Last Saturday, Dave's grandma passed away. There is so much that I can say about this- what a wonderful woman she was, how grateful I am to her for her integral role in Dave becoming the man he is today, even how cute I always thought her little TX accent was- but really, I don't know what to say. I mean, I didn't know her as well as I would have liked and circumstances would never have enabled me to do so, but even though we didn't really know each other, I loved her and I knew she loved me.
And I'm sad. I'm sad that Jack will never get to know her and that Sam will never get to meet her. I'm sad that so many things had to have been left unsaid due to recent events, and I'm sad that after everything that's happened over the past year (most of which I've left unblogged, as it's not really my story to tell), we have to say our last goodbyes to her tomorrow. Mostly, though, with the loss of this wonderful woman I'm sad for Dave. I remember how, shortly after we fell in love, he told me how his grandma was his biggest supporter in his life. She and her husband lived with Dave's family as he was growing up, and she had a big role in raising him. He spoke of her kind heart, mentioned how she always went to his football games and wrestling matches, and told me the story of when she found his fake ID. And because she had loved my David, I loved her. And I found that went both ways- when she and I met for the first time, I knew that she loved me, simply because Dave did. By the end of our first meeting, though, there was more to it than just that.

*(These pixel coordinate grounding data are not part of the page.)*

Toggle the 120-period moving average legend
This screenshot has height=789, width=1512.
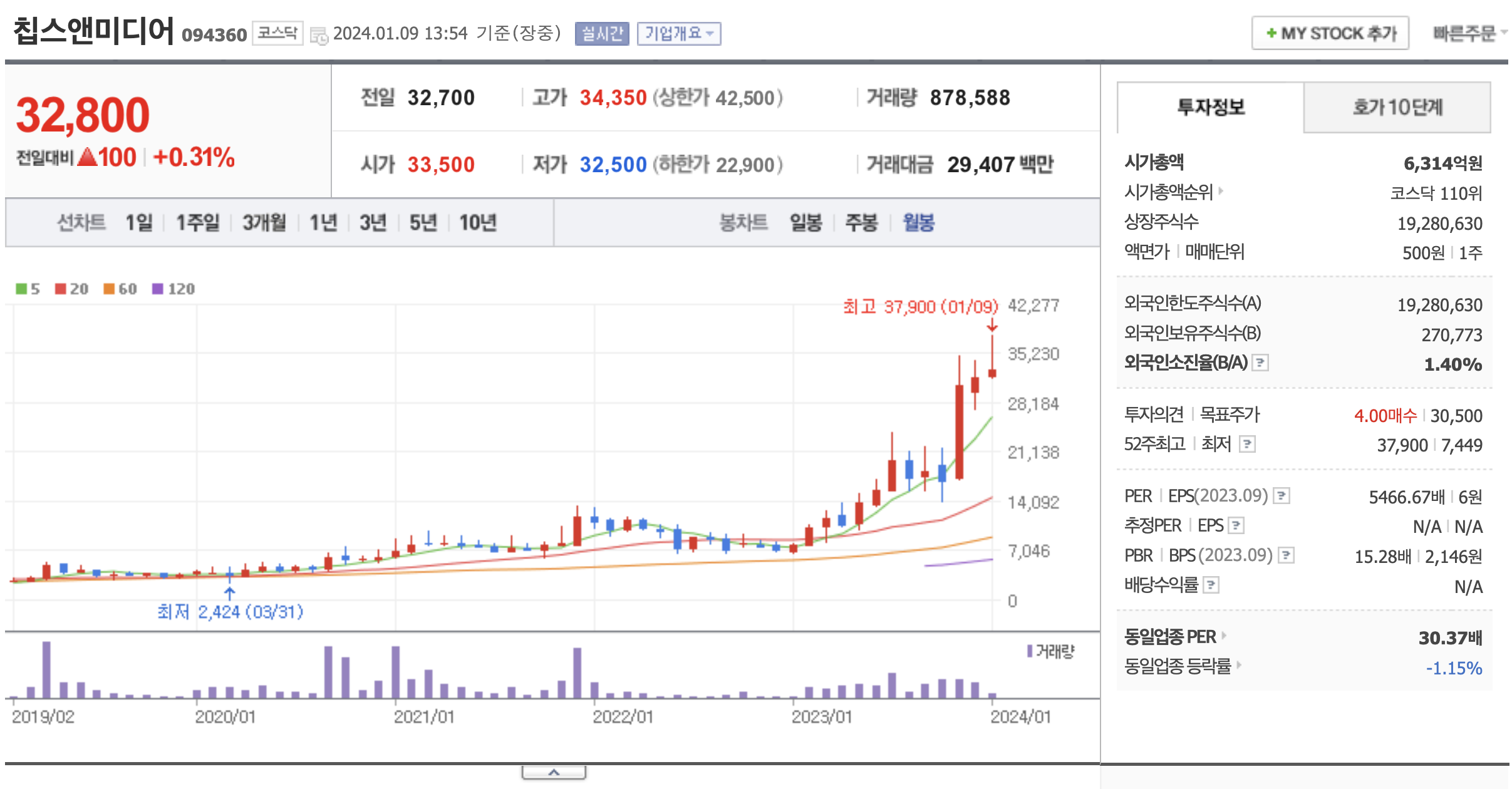[173, 289]
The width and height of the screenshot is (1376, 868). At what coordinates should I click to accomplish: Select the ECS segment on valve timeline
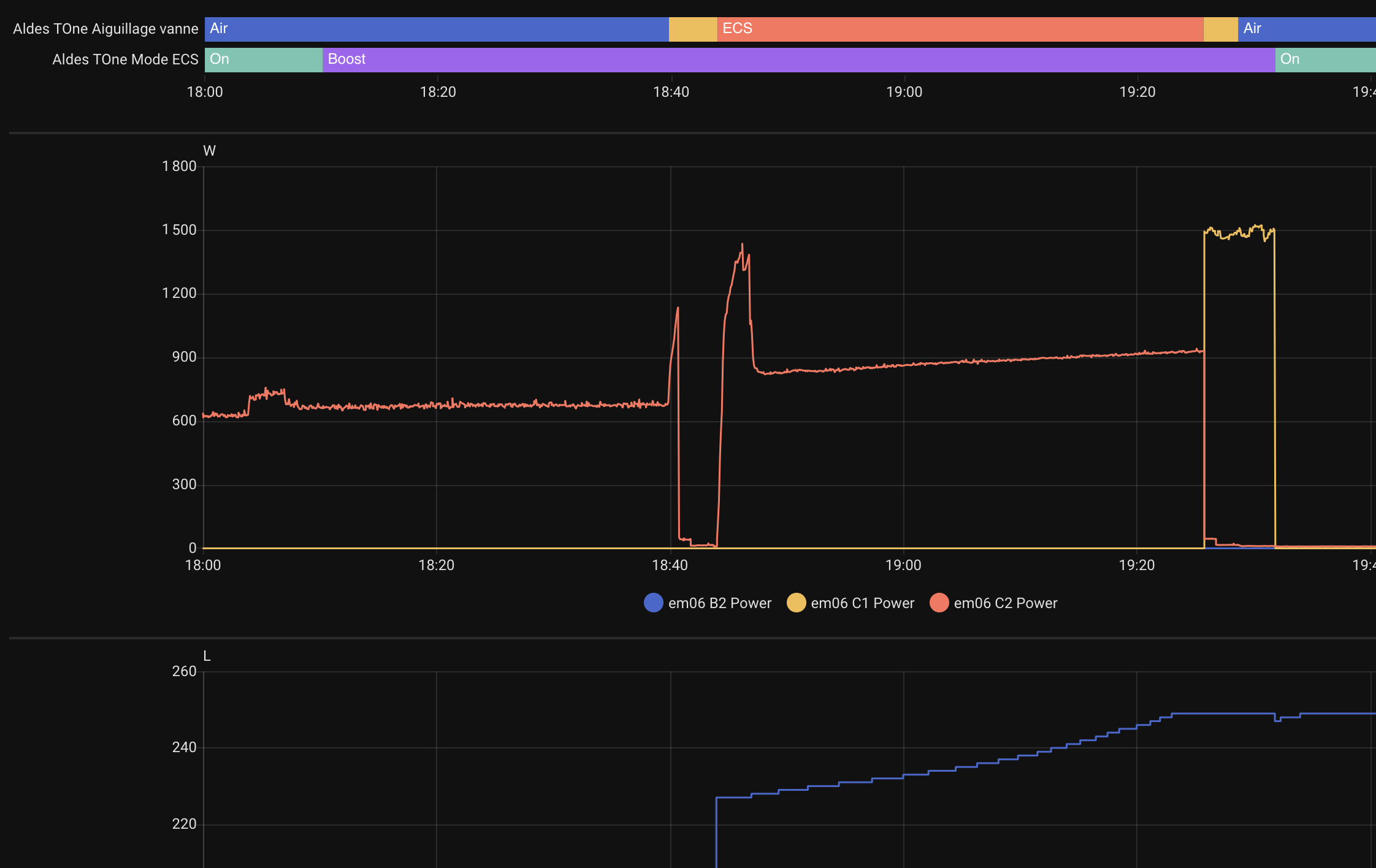[960, 29]
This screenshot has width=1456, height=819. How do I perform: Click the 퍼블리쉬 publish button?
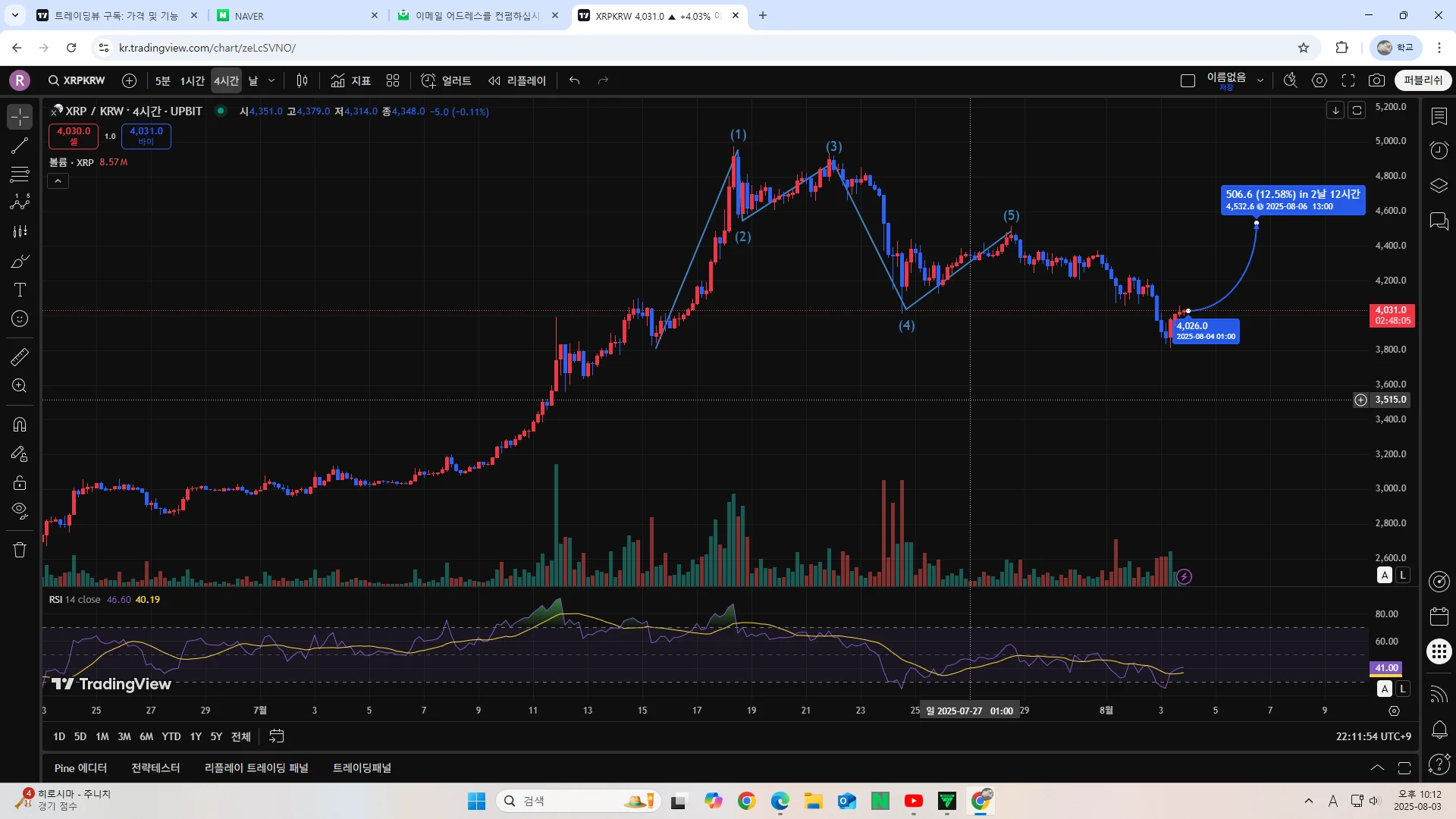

We've been going through a lot this week. As if planning the funeral of a much-loved, much-missed woman weren't enough, we're sick. Miserably sick. On Monday night Jack came down with a low fever, and Tuesday morning he and I both woke up with a sore throat. I wasn't too concerned until the afternoon/early evening when Jack woke up from a nap with a 102 fever. I decided to look in his throat, and saw what I thought looked a lot like strep. So, to the doctor we went for a throat culture and some antibiotics. The next day, Jack was worse, and the fever hit me: fever, chills, sweats, and the worst sore throat I've ever had in my life. The next day Dave came home and mentioned that his throat was beginning to hurt as well, and as the day went on he began to feel increasingly worse. The days that followed were full of rashes, blisters and very painful sore throats, and as things turn out, we have a bad case of Herpangina, or Hand, Foot & Mouth disease (people will tell you that it sounds worse than it is, but I promise that's not true- it sucks!). And it's been kicking our butts. So far Sammy has been spared (yay, breastmilk!), and we are praying that it stays that way! Dave and I are certain that this is the worst that either of our throats have hurt in our lives- poor Dave's throat is so sore and his tongue is so swollen that he can hardly talk- and as hard as it is on us, poor Jack Jack has it much harder! He has been unable to eat anything for a few days... I've even offered him chocolate ice cream many times, only to be met with "No, that might hurt my throat!" Today we managed to get him to drink a total of 12 ounces of a generic strawberry-milk-flavored vitamin drink called Fortify, but that is really all he has had all weekend.
Apparently, though, as suddenly as it comes on, it leaves. This morning I woke up and my throat barely hurts! This was also the first morning since this happened that Jack has woken up not screaming bloody murder, though he is still definitely in a lot of pain as he was up screaming 3 times last night (one of our easier nights with this disease, believe it or not!). He seems to have more energy today, and while he still is very clingy and refuses to let us look in his mouth (I did get a peak this morning- it's not a pretty picture), I am hoping that his bug is on its way out, as well.
And through all this, Dave has been planning a funeral for a very important woman. It seems the poor guy can't ever deal with one thing at a time! In two weeks it will have been a year since we moved his mom down here, and since then it's been one thing
Life won't stop tomorrow, as we say goodbye to Eva Louise Reeves. This whole experience has been pretty miserable but Dave will still be sick as he pays his respects to his grandmother, I will still be worried and praying for the health of my family as I say my final goodbyes, we aren't guaranteed that the wind will hold off as we honor her memory at her graveside, I'll probably get a sunburn, and Jack probably won't want to sit still and be quiet as the mourners listen to grandma's eulogy. But that's the way it should be. Life shouldn't stop as we say goodbye to the ones we love. As much as we want to give them the respect they deserve by having everything go perfectly smooth, they wouldn't want us to put our lives on hold for them. Life will continue to happen tomorrow, and life will continue to happen when tomorrow is over. I just finished making the programs for her service, and as Dave looked over my final draft and gave his approval, he said to me "When this is over, I want to start to plan stuff that we want to do."
And maybe I'll be able to catch my blog up to real time, too. You know, to keep up with life as it happens.